L’hypothèse n’a rien de farfelu. Plusieurs lémuriens pratiquent encore l’exercice. Les dix espèces de lémuriens nains de Madagascar s’enfouissent sous une couche de racines et de feuilles et sommeillent des mois durant, à l’abri du gel. Les microcèbes savent eux aussi lever le pied quand les vivres se raréfient. Nos lointains cousins du froid auraient compté sur la même astuce.
La jungle, une conquête très tardive
Les tropiques n’ont été colonisés que bien plus tard, au terme d’un long périple. Selon l’étude, les primates ont d’abord encaissé le froid, gagné des climats plus doux, traversé des zones quasi désertiques, puis seulement atteint les forêts humides, des millions d’années après leurs débuts. La chaleur n’a pas servi de moteur à cette expansion, contrairement à la croyance répandue.
Ce sont les sautes brutales entre périodes sèches et humides qui ont rebattu les cartes. Elles ont forcé chaque espèce à bouger ou à s’éteindre. Les baroudeurs capables d’avaler des kilomètres et de manger de tout ont prospéré ; les sédentaires se sont effacés sans descendance. « On a longtemps supposé que les primates avaient évolué dans les forêts tropicales parce que c’est là qu’on les trouve aujourd’hui », observe Thomas Püschel, de l’université d’Oxford. « Les fossiles et les données climatiques racontent une autre histoire. »

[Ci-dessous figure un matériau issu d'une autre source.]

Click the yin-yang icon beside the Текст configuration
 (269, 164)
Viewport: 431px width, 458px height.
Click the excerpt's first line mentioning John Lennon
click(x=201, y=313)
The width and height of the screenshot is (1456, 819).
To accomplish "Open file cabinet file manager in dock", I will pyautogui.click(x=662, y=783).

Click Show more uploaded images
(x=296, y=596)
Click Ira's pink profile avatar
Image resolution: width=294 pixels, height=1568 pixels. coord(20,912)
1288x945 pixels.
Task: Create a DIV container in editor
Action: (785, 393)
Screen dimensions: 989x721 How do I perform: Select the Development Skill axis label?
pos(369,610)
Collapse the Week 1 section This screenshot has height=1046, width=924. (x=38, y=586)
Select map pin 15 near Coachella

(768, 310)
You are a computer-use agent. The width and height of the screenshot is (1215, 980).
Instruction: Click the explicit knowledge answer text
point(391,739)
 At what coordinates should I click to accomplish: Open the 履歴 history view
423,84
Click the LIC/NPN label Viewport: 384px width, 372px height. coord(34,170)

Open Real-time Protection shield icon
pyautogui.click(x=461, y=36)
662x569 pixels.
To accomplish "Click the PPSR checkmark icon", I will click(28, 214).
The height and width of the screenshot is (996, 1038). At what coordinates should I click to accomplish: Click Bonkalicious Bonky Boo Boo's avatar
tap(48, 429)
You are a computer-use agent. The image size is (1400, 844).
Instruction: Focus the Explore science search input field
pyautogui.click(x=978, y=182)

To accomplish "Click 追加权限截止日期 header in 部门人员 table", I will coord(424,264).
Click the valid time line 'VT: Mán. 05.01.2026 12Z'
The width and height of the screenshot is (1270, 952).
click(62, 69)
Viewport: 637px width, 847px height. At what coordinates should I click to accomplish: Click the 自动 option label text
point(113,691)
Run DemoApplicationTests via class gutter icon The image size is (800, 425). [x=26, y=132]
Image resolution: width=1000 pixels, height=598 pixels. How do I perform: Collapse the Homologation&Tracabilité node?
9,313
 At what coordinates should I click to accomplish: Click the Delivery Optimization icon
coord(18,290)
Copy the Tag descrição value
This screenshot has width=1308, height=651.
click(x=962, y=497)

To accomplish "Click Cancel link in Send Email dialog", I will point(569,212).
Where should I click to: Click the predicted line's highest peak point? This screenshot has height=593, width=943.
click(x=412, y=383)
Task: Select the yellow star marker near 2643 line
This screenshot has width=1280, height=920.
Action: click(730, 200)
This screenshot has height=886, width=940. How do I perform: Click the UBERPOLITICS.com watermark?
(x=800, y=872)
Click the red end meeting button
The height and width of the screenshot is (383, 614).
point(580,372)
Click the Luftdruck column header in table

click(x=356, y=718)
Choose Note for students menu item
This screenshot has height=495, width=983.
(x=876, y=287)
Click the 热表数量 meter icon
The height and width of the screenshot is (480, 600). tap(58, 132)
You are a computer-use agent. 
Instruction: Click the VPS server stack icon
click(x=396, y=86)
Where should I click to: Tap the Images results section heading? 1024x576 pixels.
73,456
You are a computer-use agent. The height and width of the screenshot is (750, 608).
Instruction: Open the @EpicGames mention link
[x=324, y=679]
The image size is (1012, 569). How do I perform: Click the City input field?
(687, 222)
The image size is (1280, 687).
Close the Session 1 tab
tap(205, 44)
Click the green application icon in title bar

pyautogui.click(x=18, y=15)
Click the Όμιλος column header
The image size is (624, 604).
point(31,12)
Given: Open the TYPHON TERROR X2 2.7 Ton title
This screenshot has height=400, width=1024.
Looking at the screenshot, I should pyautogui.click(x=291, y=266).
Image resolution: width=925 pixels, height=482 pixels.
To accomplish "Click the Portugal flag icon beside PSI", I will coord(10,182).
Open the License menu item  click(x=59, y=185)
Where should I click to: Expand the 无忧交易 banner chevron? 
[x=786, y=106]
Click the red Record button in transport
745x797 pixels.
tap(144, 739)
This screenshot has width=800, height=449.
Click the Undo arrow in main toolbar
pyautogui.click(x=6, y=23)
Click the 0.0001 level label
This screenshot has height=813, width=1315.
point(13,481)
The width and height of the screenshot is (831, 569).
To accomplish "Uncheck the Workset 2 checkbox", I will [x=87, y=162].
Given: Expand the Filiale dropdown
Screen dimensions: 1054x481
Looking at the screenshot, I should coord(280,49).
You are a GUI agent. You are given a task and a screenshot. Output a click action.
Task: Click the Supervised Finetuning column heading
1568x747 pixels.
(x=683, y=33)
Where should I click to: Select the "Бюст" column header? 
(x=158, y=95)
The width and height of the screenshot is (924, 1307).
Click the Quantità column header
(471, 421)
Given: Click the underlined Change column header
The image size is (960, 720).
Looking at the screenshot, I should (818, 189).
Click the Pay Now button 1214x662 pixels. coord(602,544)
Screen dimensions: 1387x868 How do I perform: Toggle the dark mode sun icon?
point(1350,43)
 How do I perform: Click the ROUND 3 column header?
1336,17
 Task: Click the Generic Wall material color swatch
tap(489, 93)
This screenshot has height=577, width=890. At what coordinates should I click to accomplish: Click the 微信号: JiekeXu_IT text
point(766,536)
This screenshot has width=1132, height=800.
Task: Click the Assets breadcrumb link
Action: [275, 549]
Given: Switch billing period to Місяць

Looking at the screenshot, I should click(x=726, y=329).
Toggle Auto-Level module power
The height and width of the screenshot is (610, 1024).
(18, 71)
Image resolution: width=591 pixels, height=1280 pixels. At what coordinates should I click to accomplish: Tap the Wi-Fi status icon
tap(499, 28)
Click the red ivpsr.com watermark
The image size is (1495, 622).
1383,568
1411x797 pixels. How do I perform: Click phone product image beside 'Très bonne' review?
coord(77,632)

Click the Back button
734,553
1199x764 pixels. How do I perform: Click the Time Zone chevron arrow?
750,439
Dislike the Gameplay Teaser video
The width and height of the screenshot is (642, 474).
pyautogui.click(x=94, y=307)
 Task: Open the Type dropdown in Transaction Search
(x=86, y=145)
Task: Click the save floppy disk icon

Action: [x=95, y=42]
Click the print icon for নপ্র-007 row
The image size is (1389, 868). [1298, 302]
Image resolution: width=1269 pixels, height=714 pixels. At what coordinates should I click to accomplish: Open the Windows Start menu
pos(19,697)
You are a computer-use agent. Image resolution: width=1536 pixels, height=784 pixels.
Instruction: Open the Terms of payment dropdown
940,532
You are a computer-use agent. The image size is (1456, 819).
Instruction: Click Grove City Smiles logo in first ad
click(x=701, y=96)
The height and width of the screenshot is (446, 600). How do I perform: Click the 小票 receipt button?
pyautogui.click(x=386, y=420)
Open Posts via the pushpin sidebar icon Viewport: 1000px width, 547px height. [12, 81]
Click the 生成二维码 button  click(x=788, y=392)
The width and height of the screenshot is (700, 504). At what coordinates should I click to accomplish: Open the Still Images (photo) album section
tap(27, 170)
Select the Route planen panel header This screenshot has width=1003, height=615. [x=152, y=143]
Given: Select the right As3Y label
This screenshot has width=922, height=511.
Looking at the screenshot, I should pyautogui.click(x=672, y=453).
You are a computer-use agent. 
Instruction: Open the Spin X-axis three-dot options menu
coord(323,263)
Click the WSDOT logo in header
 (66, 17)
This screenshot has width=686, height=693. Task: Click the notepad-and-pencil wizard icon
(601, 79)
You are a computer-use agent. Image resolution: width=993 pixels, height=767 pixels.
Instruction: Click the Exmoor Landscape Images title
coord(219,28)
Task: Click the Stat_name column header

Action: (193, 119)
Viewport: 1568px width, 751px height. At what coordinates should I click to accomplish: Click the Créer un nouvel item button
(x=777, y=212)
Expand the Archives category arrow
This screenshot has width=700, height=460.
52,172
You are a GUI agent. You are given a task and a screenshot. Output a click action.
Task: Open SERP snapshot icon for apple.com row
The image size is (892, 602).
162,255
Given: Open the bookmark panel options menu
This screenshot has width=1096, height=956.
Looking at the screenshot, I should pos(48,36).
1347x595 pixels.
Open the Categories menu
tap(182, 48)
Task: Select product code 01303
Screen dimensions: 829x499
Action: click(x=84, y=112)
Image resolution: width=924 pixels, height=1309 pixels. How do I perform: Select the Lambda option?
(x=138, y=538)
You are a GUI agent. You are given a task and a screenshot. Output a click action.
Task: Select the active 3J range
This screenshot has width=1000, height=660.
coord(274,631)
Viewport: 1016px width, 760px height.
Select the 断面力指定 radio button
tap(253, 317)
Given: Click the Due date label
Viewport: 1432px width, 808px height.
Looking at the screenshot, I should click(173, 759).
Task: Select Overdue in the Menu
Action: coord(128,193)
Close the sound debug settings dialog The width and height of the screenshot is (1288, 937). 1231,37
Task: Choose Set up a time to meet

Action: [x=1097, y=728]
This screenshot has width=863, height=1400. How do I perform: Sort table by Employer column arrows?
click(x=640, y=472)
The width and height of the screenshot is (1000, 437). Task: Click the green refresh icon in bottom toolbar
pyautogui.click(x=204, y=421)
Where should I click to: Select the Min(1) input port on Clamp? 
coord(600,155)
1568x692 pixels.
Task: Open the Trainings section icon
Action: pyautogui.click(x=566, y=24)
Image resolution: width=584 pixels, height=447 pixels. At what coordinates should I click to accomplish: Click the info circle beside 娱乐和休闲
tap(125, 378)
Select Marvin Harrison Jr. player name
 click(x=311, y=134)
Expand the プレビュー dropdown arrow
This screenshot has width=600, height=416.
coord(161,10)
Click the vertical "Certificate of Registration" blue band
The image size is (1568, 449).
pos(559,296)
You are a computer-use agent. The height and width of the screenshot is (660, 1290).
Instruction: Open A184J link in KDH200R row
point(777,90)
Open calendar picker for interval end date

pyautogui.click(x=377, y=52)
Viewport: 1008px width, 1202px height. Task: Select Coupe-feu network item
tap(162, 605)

Une leçon pour les singes menacés
Cette plongée dans le passé dépasse la simple curiosité. Elle éclaire le sort des primates actuels, dont une large part figure parmi les espèces en danger. Enfermés dans des forêts grignotées par la déforestation, réduits à de petites populations, ils ont perdu la liberté de mouvement et la diversité génétique qui avaient sauvé leurs aïeux. « Comprendre comment les primates anciens ont encaissé les chocs climatiques aide à prévoir la réaction des espèces d’aujourd’hui », avance Jorge Avaria-Llautureo. Relayé cette semaine par le média The Conversation, le travail ressurgit alors que les canicules s’enchaînent en Europe. Le message des fossiles est limpide : quand le climat s’emballe, ce sont les espèces capables de déménager qui survivent. Les autres disparaissent.